One of the
first preliminary injunctions by the Unified Patent Court was issued by the UPC
Local Division of Düsseldorf (Germany). The injunction was granted ex parte
despite a Protective Letter having been filed before the filing of the application for preliminary
measures.
Protective
letters at the UPC
A Protective Letter is aimed at convincing a
Court to refrain from granting an ex parte preliminary injunction/seizure, without prior hearing of the parties involved in the case. The aim of a Protective
Letter is to give the defendant a chance to express their arguments to the
Court instead of the Court hearing only the arguments of the patentee. Protective
Letters are allowed in a few European countries (Germany, Belgium and The
Netherland).
According to the Unified Patent Court (UPC) in the Frequently Asked Questions section:
a) “a protective letter may be filed,
typically where a person considers that there is a risk that an application for
provisional measures against him as a defendant may be lodged before the UPC
(Rule 207 of the Rules of Procedure of the UPC). A protective letter, in
essence, is a pre-emptive statement of defence”;
b) “A protective letter may be filed at any
time. It may contain facts, evidence and arguments of law and set out the
reasons why any future application for provisional measures should be rejected
by the UPC. The protective letter has effect for a period of 6 months
(extendable upon payment of an extension fee). It is not made public. A fee has
to be paid”.
The proceeding before the UPC Local Division of Düsseldorf
On 22 June 2023 (the decision is in German) the first
ex parte preliminary injunction was granted by the UPC Local Division of
Düsseldorf. myStreomer AG (the applicant) enforced European Patent No. 2 546 134 against the alleged infringer RevoltZycling AG
(the defendant). On 19 June 2023, prior to the filing of the application for a preliminary
injunction, the defendant had filed a protective letter with several defensive
arguments. As a matter of urgency, the applicant argued that the infringing
products were supposed to be exhibited in a soon approaching international
tradeshow.
The Court concluded that there was infringement and
validity of the patent in suit. The Court then examined the
protective letter in granting the ex parte preliminary injunction.

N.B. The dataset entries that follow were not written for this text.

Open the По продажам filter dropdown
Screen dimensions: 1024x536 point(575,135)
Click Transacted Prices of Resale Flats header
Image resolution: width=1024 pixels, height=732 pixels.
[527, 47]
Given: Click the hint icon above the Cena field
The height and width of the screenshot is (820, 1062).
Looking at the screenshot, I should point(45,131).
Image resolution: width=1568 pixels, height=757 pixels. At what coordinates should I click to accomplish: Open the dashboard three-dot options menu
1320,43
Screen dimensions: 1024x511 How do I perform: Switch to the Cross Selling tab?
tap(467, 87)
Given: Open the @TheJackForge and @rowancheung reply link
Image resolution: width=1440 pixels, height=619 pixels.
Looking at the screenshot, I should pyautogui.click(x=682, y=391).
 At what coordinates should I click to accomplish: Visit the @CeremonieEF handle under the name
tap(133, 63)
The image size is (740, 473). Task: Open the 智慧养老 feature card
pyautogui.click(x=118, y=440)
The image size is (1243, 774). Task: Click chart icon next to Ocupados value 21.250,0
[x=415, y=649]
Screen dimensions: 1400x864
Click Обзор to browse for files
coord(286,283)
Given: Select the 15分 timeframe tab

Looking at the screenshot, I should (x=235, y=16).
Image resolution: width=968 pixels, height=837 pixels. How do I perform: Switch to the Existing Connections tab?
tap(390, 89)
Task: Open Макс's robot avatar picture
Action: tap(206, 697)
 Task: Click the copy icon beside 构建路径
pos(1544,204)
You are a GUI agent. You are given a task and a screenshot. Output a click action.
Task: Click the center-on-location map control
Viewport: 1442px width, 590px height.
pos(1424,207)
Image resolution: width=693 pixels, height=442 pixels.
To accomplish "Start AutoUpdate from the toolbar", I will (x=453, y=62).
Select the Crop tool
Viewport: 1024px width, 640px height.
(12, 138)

The Court observed that in the Protective
Letter the defendant invoked exhaustion and contested infringement, but did not
challenge the validity of the patent. The Court did not consider relevant the
non-infringement argument and observed that the argument regarding the
exhaustion of rights had been previously heard and dismissed by a Swiss Court. Therefore, the Court disregarded the Protective Letter and
granted the ex parte preliminary injunction one day after the filing of
the application at the UPC.
Some preliminary
takeaways on protective letters at the UPC
The decision shows a first approach of the UPC
to Protective Letters, that do not prevent per se the granting of an ex
parte preliminary injunction. In the case at issue the Court both considered
the urgency of the matter and the fact that the defendant did not challenge the
validity of the patent in suit.
When filing a Protective Letter, potential defendants need to look at the validity of the patent and develop arguments on validity that cannot be as easily brushed aside as non infringement or previously rejected arguments. Otherwise, there remains the risk of a possible grant of an ex
parte injunction.
[InternationalObserver] Why on earth does a Court common to member states of the EU, whose official languages are English, French and German, issue its decisions in one globally-minor language only, when the rest of the world is much more likely to trust a Court whose jurisprudence can be read in a convenient tongue. Issuing English-language human translations, or human-corrected machine translations, of decisions of this new Court, even if deemed "inauthentic" from the point of view of the legal operation of the judgment, would go a long way to reassure those of us who look with a degree of skepticism from afar, fearing that the decisions of this new Court, may be coloured by a self-perpetuating judicial activism, without an effective legislator to constrain it.